Senators raise concerns about Yale-New Haven clinic closure plan, citing L+M talks [The Day]

July 2, 2015

The Day

State Senate Minority Leader Len Fasano, R-North Haven, and Sen. Ted Kennedy Jr., D-Branford, told state health regulators they are concerned with plans by the Yale-New Haven Health System to close its clinics in East Haven and Branford, especially in light of expanding with a possible affiliation with Lawrence + Memorial Healthcare in New London.

In a June 29 letter, the two state senators asked that the state Office of Health Care Access, which regulates hospitals, to conduct a full Certificate of Need review including public hearings, to carefully examine the impact these closures will have on access to care for patients in the affected communities.

“Given the virtual monopoly that YNHHS has over many health care services, it is incumbent upon the state to ensure that it maintains adequate access to affordable care,” Fasano and Kenney said in the letter. “Therefore, we are asking that OHCA subject these service termination requests to a rigorous review that includes ample opportunity for public comment and input.”

William Gerrish, spokesman for the health department and OHCA, said the agency previously told Yale-New Haven that it would need to file a Certificate of Need application for the closures and that the process would include a public hearing.

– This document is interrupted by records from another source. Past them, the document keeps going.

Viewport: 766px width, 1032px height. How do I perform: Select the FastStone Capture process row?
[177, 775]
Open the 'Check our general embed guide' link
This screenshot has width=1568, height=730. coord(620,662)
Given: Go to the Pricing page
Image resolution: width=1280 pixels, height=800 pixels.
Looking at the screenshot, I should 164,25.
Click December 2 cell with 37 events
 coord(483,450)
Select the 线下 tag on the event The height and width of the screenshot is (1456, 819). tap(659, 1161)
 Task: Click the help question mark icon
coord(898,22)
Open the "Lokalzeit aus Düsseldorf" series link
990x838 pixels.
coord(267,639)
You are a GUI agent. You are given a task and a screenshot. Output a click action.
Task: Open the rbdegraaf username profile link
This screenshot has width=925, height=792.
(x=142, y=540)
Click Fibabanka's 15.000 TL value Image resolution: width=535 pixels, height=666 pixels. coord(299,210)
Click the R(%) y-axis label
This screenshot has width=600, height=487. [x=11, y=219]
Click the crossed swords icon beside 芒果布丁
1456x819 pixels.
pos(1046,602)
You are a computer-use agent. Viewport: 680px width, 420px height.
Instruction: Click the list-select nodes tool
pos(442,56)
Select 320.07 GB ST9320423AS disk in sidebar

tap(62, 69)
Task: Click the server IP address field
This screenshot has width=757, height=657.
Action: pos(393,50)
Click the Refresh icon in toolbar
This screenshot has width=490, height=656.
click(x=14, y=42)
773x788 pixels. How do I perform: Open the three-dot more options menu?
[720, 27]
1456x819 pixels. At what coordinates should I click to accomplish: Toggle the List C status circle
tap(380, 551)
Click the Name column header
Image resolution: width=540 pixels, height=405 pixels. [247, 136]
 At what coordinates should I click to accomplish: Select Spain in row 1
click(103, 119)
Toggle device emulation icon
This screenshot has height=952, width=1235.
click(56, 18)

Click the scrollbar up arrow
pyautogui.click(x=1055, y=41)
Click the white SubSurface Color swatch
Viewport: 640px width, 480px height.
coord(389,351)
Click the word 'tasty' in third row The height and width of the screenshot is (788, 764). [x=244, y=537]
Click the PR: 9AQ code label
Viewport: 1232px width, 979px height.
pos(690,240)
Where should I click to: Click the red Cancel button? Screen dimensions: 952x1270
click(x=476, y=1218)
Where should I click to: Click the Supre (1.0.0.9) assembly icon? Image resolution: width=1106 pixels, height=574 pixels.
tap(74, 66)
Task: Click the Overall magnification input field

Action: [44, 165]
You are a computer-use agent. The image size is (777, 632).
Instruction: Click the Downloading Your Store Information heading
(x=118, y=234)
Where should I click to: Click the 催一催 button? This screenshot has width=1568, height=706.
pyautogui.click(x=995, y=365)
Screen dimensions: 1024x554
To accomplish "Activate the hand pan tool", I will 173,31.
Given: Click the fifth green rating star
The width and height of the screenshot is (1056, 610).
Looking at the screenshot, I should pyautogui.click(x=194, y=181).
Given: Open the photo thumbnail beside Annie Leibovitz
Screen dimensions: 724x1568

In their letter to Jewell Mullen, state public health commissioner, Kennedy and Fasano said they are concerned that after consolidating physician practices and health care services in the greater New Haven Area, Yale-New Haven is now “choosing to deal with new burdens by terminating community services simply because it is not making as much money as it would like instead of making a decision based on maintaining access to care.”

They also questioned why Yale-New Haven is choosing to offset the impact of the state budget by targeting certain communities for service reductions, while simultaneously expanding in other areas and working on a possible affiliation with Lawrence + Memorial Healthcare in New London.

Vin Petrini, spokesman for Yale-New Haven, said Fasano and Kennedy should have discussed their concerns with healthcare network officials before sending the letter.
“We could have provided the appropriate context for our decision,” he said.

He added that the state budget that passed with the approval of Kennedy and Fasano will force Yale-New Haven to pay $52 million in state hospital taxes.
In light of that, trimming expenses by eliminating overlap and duplication of services is necessary, he said.

It also means that partnerships and affiliations are a prudent step.

“That’s why efficiencies that can be achieved with economies of scale are so important,” he said. “Partnerships and affiliations will preserve and expand access to care. Conflating the two issues (the clinic closures and the possible affiliation with L+M) is a mistake.”